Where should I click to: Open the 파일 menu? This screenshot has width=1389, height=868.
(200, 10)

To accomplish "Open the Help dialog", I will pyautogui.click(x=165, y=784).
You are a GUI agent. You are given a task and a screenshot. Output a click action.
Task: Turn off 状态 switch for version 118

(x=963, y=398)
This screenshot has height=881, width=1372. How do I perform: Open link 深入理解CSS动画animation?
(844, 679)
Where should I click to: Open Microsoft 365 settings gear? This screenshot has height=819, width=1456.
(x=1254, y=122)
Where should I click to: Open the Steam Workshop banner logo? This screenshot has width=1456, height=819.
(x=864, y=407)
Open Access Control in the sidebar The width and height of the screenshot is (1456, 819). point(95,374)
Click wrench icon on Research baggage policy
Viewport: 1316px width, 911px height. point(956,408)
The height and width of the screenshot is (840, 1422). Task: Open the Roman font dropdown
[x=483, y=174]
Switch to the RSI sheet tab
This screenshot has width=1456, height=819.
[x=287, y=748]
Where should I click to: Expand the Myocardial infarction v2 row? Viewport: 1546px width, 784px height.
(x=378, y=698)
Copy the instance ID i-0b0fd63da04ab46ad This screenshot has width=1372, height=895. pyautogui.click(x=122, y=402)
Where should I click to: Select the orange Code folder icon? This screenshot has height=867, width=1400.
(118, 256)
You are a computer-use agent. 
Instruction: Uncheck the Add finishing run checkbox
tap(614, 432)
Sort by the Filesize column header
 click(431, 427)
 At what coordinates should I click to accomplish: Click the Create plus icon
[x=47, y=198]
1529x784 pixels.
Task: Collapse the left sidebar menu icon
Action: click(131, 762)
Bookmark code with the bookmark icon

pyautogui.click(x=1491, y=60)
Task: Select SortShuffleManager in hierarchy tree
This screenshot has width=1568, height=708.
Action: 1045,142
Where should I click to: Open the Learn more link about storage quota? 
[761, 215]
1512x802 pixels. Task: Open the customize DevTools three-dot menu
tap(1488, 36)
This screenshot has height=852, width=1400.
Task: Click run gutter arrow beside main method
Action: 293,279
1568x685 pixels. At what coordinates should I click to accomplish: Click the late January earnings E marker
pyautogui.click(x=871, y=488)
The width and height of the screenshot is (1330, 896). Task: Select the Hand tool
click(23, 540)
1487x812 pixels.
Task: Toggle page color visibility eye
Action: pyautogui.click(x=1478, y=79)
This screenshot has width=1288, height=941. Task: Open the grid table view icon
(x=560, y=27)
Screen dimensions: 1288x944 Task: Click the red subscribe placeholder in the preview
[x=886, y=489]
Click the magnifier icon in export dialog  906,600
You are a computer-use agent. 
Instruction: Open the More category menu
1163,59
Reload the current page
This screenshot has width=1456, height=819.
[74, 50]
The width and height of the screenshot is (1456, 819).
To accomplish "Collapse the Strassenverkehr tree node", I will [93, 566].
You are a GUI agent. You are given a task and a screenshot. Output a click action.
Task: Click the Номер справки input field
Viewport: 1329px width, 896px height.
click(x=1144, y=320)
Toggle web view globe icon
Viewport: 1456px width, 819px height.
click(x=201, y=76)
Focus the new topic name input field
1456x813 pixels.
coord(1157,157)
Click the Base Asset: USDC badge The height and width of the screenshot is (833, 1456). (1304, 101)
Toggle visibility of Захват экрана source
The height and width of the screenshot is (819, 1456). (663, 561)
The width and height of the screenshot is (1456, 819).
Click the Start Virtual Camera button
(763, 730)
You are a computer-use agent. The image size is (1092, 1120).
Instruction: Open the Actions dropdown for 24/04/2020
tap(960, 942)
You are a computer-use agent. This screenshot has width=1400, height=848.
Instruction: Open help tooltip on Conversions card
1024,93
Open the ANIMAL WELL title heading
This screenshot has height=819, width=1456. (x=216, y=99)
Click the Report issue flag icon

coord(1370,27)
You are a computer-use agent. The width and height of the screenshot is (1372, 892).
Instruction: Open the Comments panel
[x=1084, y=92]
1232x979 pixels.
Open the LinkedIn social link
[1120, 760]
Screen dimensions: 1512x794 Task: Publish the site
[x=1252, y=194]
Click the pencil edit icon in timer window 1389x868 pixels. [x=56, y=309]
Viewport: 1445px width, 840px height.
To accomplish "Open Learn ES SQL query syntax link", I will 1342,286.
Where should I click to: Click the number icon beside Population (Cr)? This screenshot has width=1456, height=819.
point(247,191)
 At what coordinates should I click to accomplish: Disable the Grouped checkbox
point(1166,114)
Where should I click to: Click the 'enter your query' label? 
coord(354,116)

========

**Task directions**
Reproduce all records exactly, without omissions.

**Result of the exercise**
Where should I click to: Open the 파일 menu? This screenshot has width=1389, height=868.
(200, 10)

To accomplish "Open the Help dialog", I will pyautogui.click(x=165, y=784).
You are a GUI agent. You are given a task and a screenshot. Output a click action.
Task: Turn off 状态 switch for version 118

(x=963, y=398)
This screenshot has height=881, width=1372. How do I perform: Open link 深入理解CSS动画animation?
(844, 679)
Where should I click to: Open Microsoft 365 settings gear? This screenshot has height=819, width=1456.
(x=1254, y=122)
Where should I click to: Open the Steam Workshop banner logo? This screenshot has width=1456, height=819.
(x=864, y=407)
Open Access Control in the sidebar The width and height of the screenshot is (1456, 819). point(95,374)
Click wrench icon on Research baggage policy
Viewport: 1316px width, 911px height. point(956,408)
The height and width of the screenshot is (840, 1422). Task: Open the Roman font dropdown
[x=483, y=174]
Switch to the RSI sheet tab
This screenshot has width=1456, height=819.
[x=287, y=748]
Where should I click to: Expand the Myocardial infarction v2 row? Viewport: 1546px width, 784px height.
(x=378, y=698)
Copy the instance ID i-0b0fd63da04ab46ad This screenshot has width=1372, height=895. pyautogui.click(x=122, y=402)
Where should I click to: Select the orange Code folder icon? This screenshot has height=867, width=1400.
(118, 256)
You are a computer-use agent. 
Instruction: Uncheck the Add finishing run checkbox
tap(614, 432)
Sort by the Filesize column header
 click(431, 427)
 At what coordinates should I click to accomplish: Click the Create plus icon
[x=47, y=198]
1529x784 pixels.
Task: Collapse the left sidebar menu icon
Action: click(131, 762)
Bookmark code with the bookmark icon

pyautogui.click(x=1491, y=60)
Task: Select SortShuffleManager in hierarchy tree
This screenshot has width=1568, height=708.
Action: 1045,142
Where should I click to: Open the Learn more link about storage quota? 
[761, 215]
1512x802 pixels. Task: Open the customize DevTools three-dot menu
tap(1488, 36)
This screenshot has height=852, width=1400.
Task: Click run gutter arrow beside main method
Action: 293,279
1568x685 pixels. At what coordinates should I click to accomplish: Click the late January earnings E marker
pyautogui.click(x=871, y=488)
The width and height of the screenshot is (1330, 896). Task: Select the Hand tool
click(23, 540)
1487x812 pixels.
Task: Toggle page color visibility eye
Action: pyautogui.click(x=1478, y=79)
This screenshot has width=1288, height=941. Task: Open the grid table view icon
(x=560, y=27)
Screen dimensions: 1288x944 Task: Click the red subscribe placeholder in the preview
[x=886, y=489]
Click the magnifier icon in export dialog  906,600
You are a computer-use agent. 
Instruction: Open the More category menu
1163,59
Reload the current page
This screenshot has width=1456, height=819.
[74, 50]
The width and height of the screenshot is (1456, 819).
To accomplish "Collapse the Strassenverkehr tree node", I will [93, 566].
You are a GUI agent. You are given a task and a screenshot. Output a click action.
Task: Click the Номер справки input field
Viewport: 1329px width, 896px height.
click(x=1144, y=320)
Toggle web view globe icon
Viewport: 1456px width, 819px height.
click(x=201, y=76)
Focus the new topic name input field
1456x813 pixels.
coord(1157,157)
Click the Base Asset: USDC badge The height and width of the screenshot is (833, 1456). (1304, 101)
Toggle visibility of Захват экрана source
The height and width of the screenshot is (819, 1456). (663, 561)
The width and height of the screenshot is (1456, 819).
Click the Start Virtual Camera button
(763, 730)
You are a computer-use agent. The image size is (1092, 1120).
Instruction: Open the Actions dropdown for 24/04/2020
tap(960, 942)
You are a computer-use agent. This screenshot has width=1400, height=848.
Instruction: Open help tooltip on Conversions card
1024,93
Open the ANIMAL WELL title heading
This screenshot has height=819, width=1456. (x=216, y=99)
Click the Report issue flag icon

coord(1370,27)
You are a computer-use agent. The width and height of the screenshot is (1372, 892).
Instruction: Open the Comments panel
[x=1084, y=92]
1232x979 pixels.
Open the LinkedIn social link
[1120, 760]
Screen dimensions: 1512x794 Task: Publish the site
[x=1252, y=194]
Click the pencil edit icon in timer window 1389x868 pixels. [x=56, y=309]
Viewport: 1445px width, 840px height.
To accomplish "Open Learn ES SQL query syntax link", I will 1342,286.
Where should I click to: Click the number icon beside Population (Cr)? This screenshot has width=1456, height=819.
point(247,191)
 At what coordinates should I click to accomplish: Disable the Grouped checkbox
point(1166,114)
Where should I click to: Click the 'enter your query' label? 
coord(354,116)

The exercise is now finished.